Think about this little fact:  The states did not ratify the second of James Madison’s twelve proposed amendments.  That amendment would have restricted congressional pay raises.    So,…the states felt the eventual Third Amendment was even more important than controlling the ability of Congress to give itself a raise.

Following on the heels of ratifying that citizens had the right to keep and bear arms  was the categorical restriction on the central government’s right to intrude on private property.

During, and prior to, the American War for Independence the British war machine, at their leisure, could commandeer homes, farms, saloons, etc for the housing of their  troops and command centers.  No compensation was required.  Abuses of property owners was rampant.
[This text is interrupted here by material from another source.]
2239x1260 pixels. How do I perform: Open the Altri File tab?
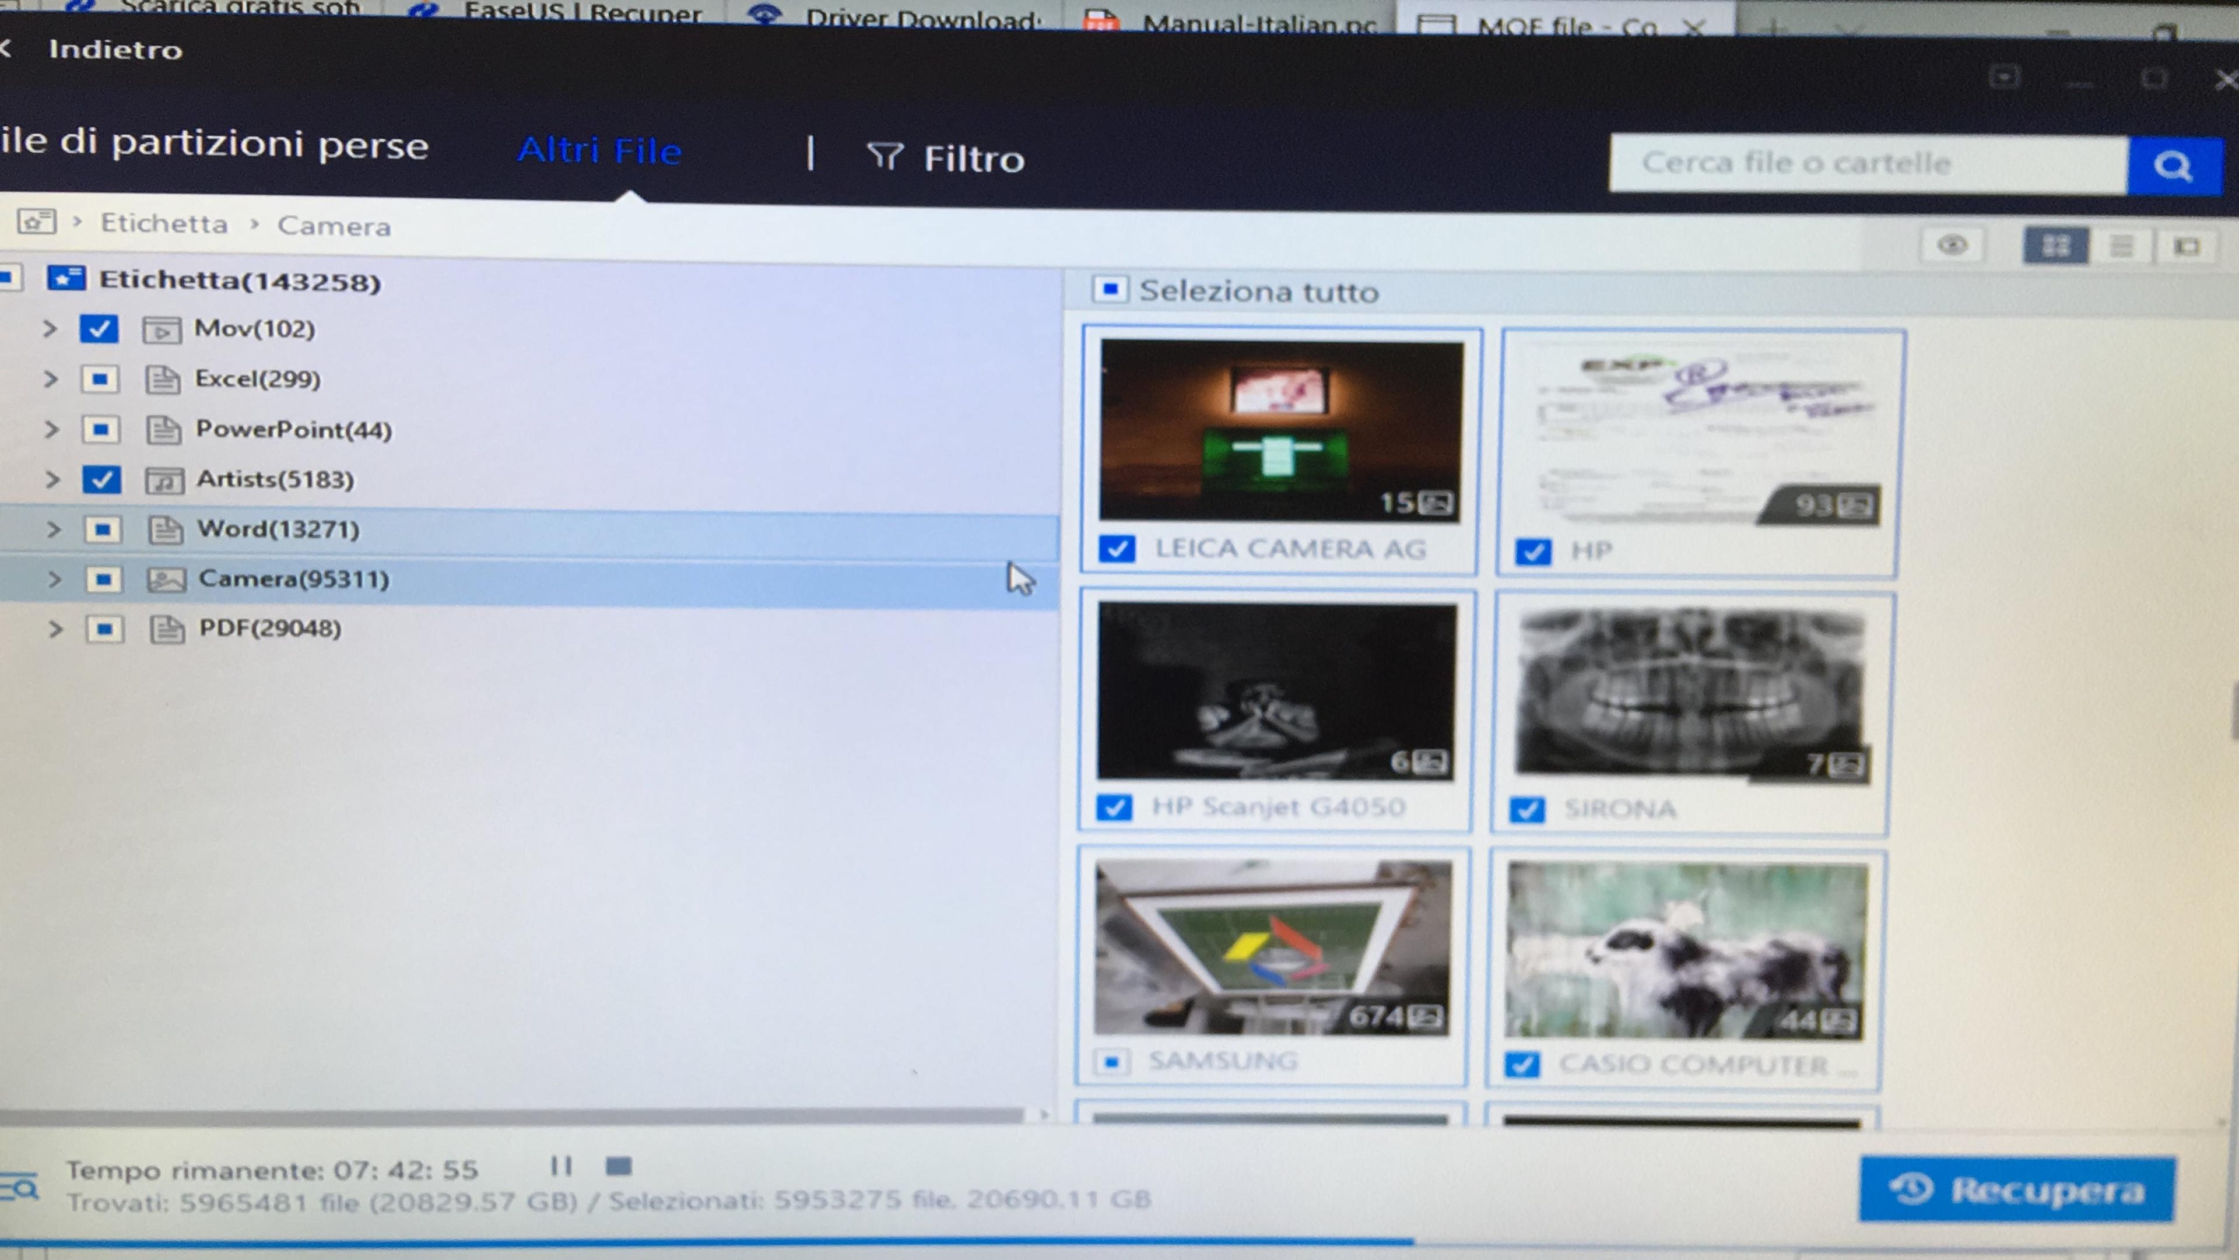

Several states upon ratifying the Constitution did so with the caveat that the principle in the Third Amendment would be expeditiously added to the US Constitution.

The idea was that the central government would have very limited power to intrude into the lives, liberties, and property of the people.  In essence the founders (legislatures of the colonies) were declaring in the Second Amendment “we have the right to arm ourselves against invasion.”  Then they reiterated that the central government was included as being restricted from invasion or intrusion into the homes of the people.

When members of Congress stage sit-ins, and battle for the privilege of violating the Second Amendment they likewise are seeking to override the inherent right of the people to say “stay out of my home.”

Of such things we the people should be most leery.

We need not look to Nazi Germany and the other nations in the Axis of Evil to see what gun-control laws result in.  We have our very own history for examples.  It is a history that tells the tale of a people determined to be free of government intrusion.  It is a history that should be preserved, not wasted by power-hungry elected officials.

That Is The Way I See It.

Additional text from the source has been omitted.